The band, known for its feminist-centered punk rock, are to play on July 15.

Bikini Kill. Handout

Back in the 1990s, when they were known for their brand of feminist punk, Bikini Kill rocked.

And apparently, though it’s been decades, they still do.

Those who perhaps missed an opportunity to see them live in the past now have their chance — the band behind songs like “Rebel Girl” and “Carnival” are set to play Wang Theatre on July 15.

When they reunited in 2019, the band received positive reviews for their shows.

“Kathleen Hanna – Bikini Kill’s singer – does ironic calisthenics to warm up,” The Guardian wrote in a review when the band played O2 Academy Brixton in London. “Her voice is the clincher: there is nothing missing tonight from the singer’s repertoire of thuggish cheerleader chants and snarled hollers, sung sections and punk gabble. If the term ‘hairdryer treatment’ were not already in use for football managers, it would be a suitably female-adjacent description of what it’s like to stand in front of Hanna in full flow.”


Rolling Stone also gave the band raves when they played the Palladium in Hollywood, the band’s first show since they broke up in the 1990s.

“​​’This is like a time machine!’” Hanna panted to the crowd of 5,000, the magazine wrote at the time.

Perhaps there’s an idea that a show like this would be a nostalgia-fest, but that isn’t always the case, according to a review from Stereogum.

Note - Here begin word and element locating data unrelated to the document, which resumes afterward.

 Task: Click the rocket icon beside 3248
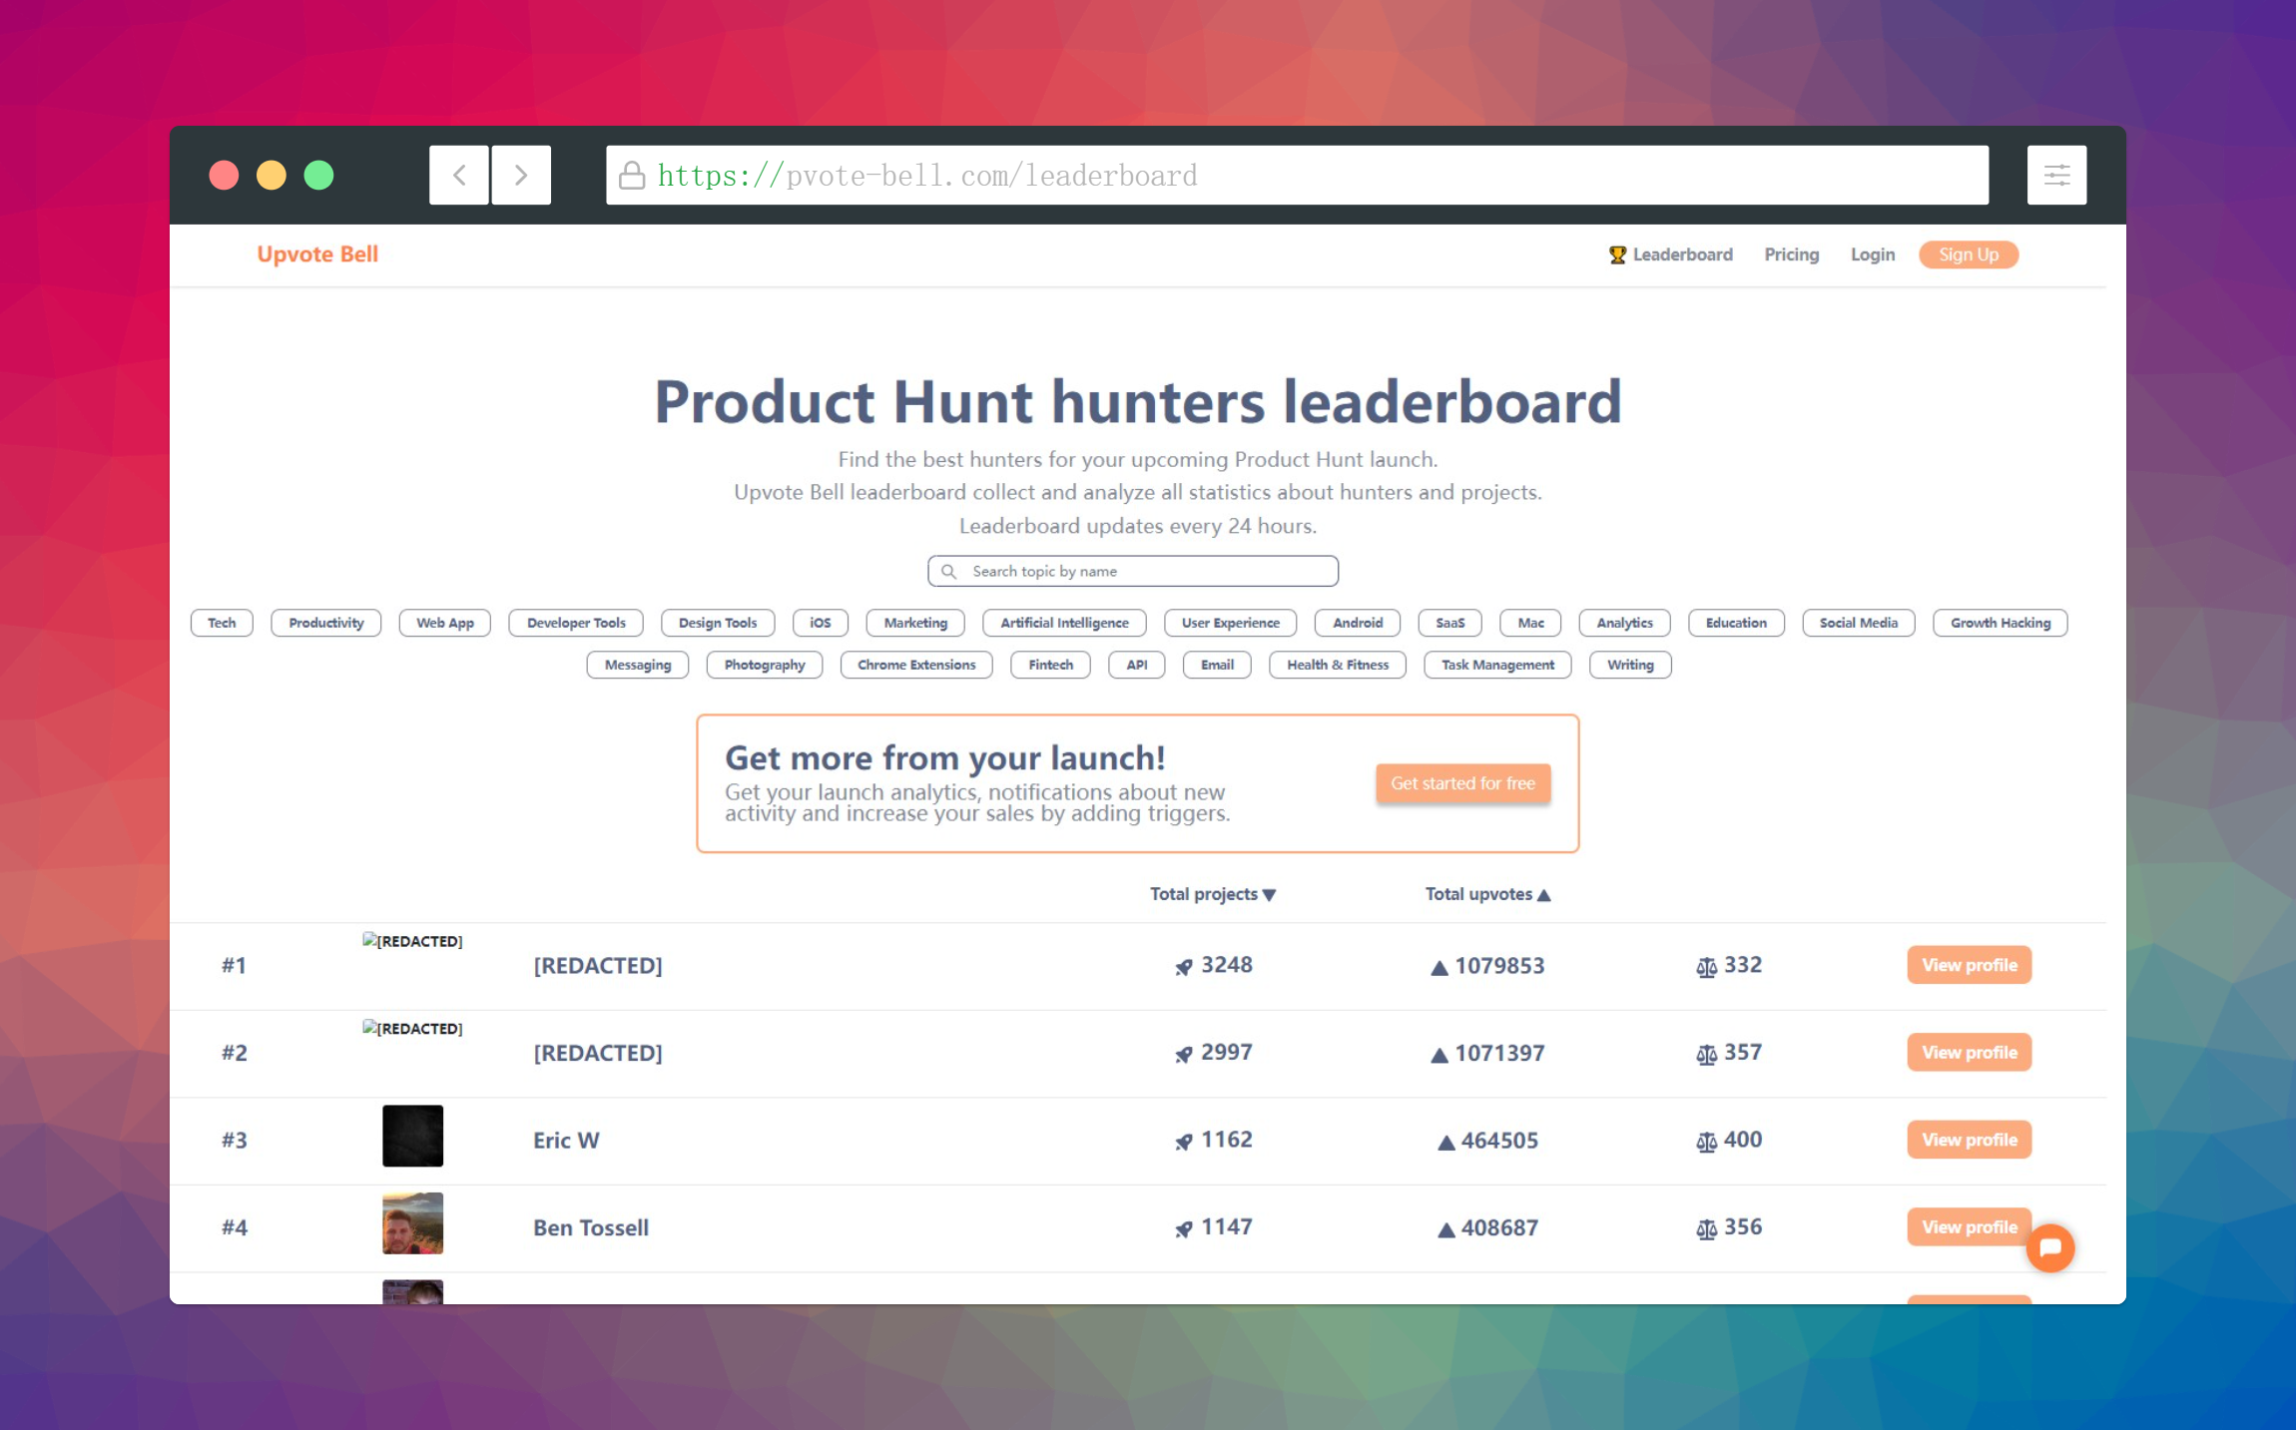[x=1184, y=967]
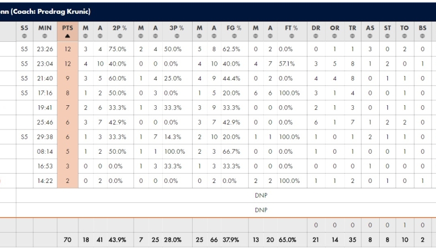Toggle the active PTS sort arrow
The image size is (436, 248).
pos(67,36)
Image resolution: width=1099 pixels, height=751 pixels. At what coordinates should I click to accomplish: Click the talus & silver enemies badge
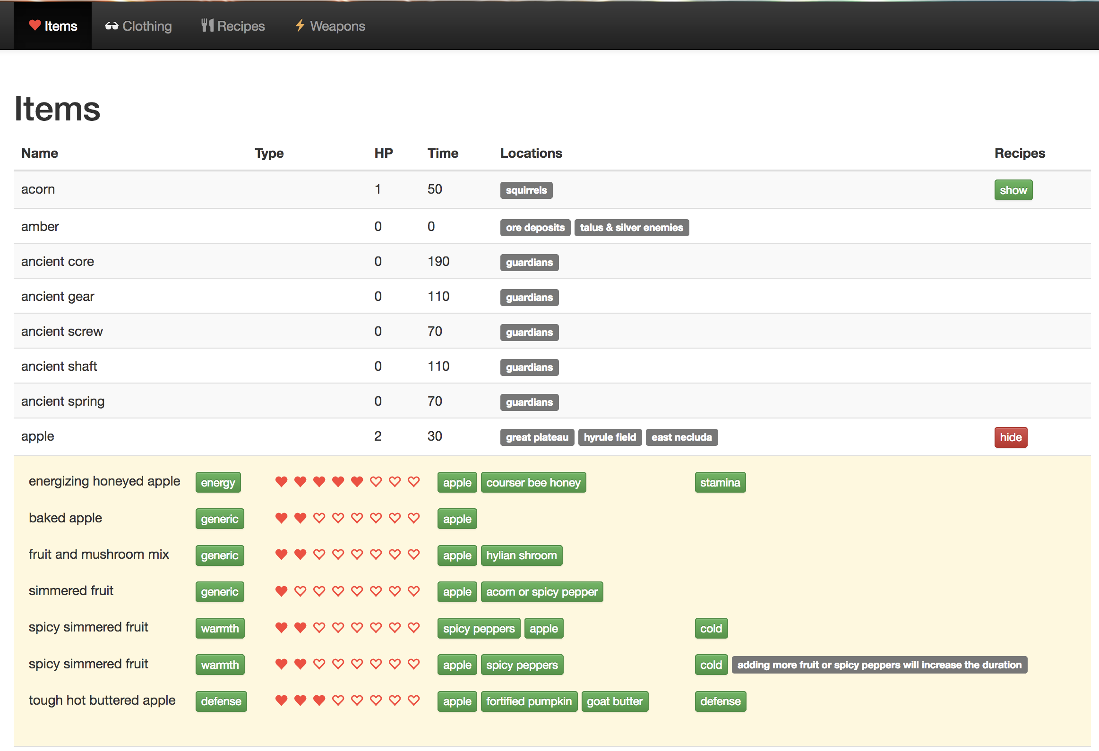tap(631, 228)
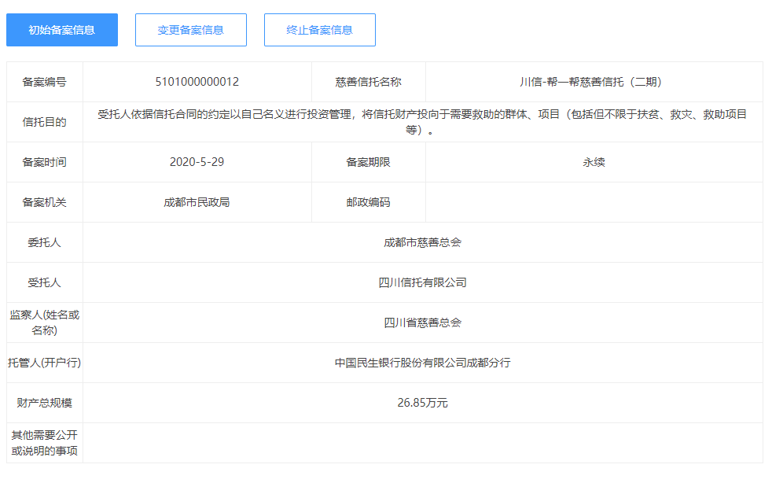
Task: Select the settlor 成都市慈善总会
Action: tap(422, 242)
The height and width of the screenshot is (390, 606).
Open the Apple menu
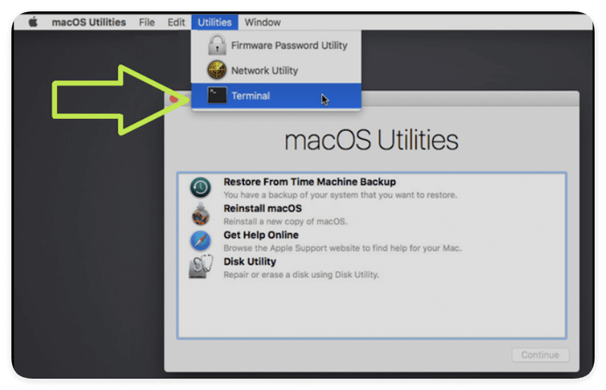(x=33, y=22)
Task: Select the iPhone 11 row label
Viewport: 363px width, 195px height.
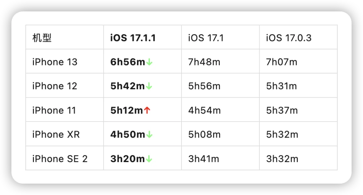Action: coord(54,110)
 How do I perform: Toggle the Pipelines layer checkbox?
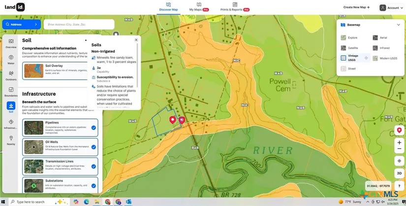tap(94, 127)
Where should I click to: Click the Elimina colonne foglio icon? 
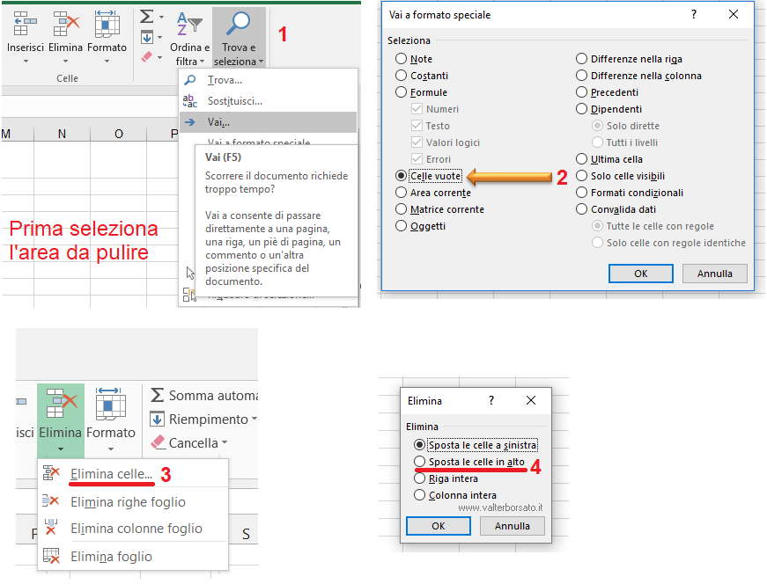(52, 529)
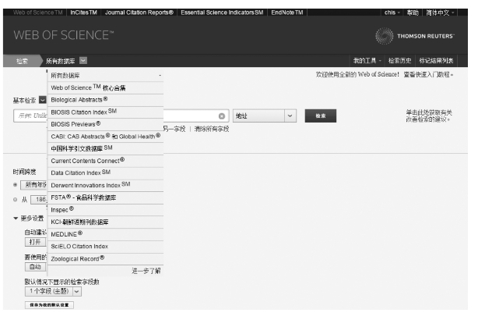
Task: Select the 所有年份 radio button
Action: point(16,184)
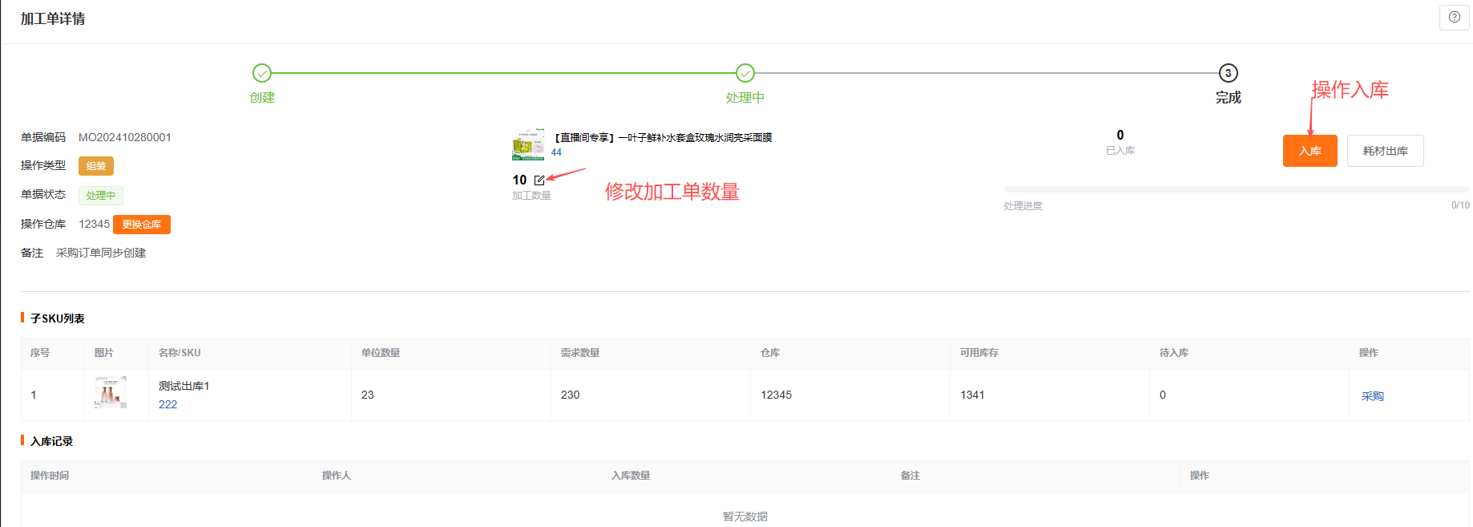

“Bikini Kill’s music remains relevant; that much is obvious,” the reviewer wrote. “It can feel like the only real difference between then and now is that now, you can comfortably wear a t-shirt that says ‘THE FUTURE IS FEMALE’ to your job or buy a Gucci gown with a uterus embroidered on it.”

Regardless, there’s no denying that Bikini Kill remain a major musical influence — just ask the (very young) members of the Linda Lindas, whose 10-year-old drummer sported a Bikini Kill t-shirt in their now-viral video for their song “Racist, Sexist Boy,” from a concert filmed at Los Angeles Public Library. (It’s a performance that also included a cover of BK’s “Rebel Girl” — and scored the Linda Lindas a record deal.)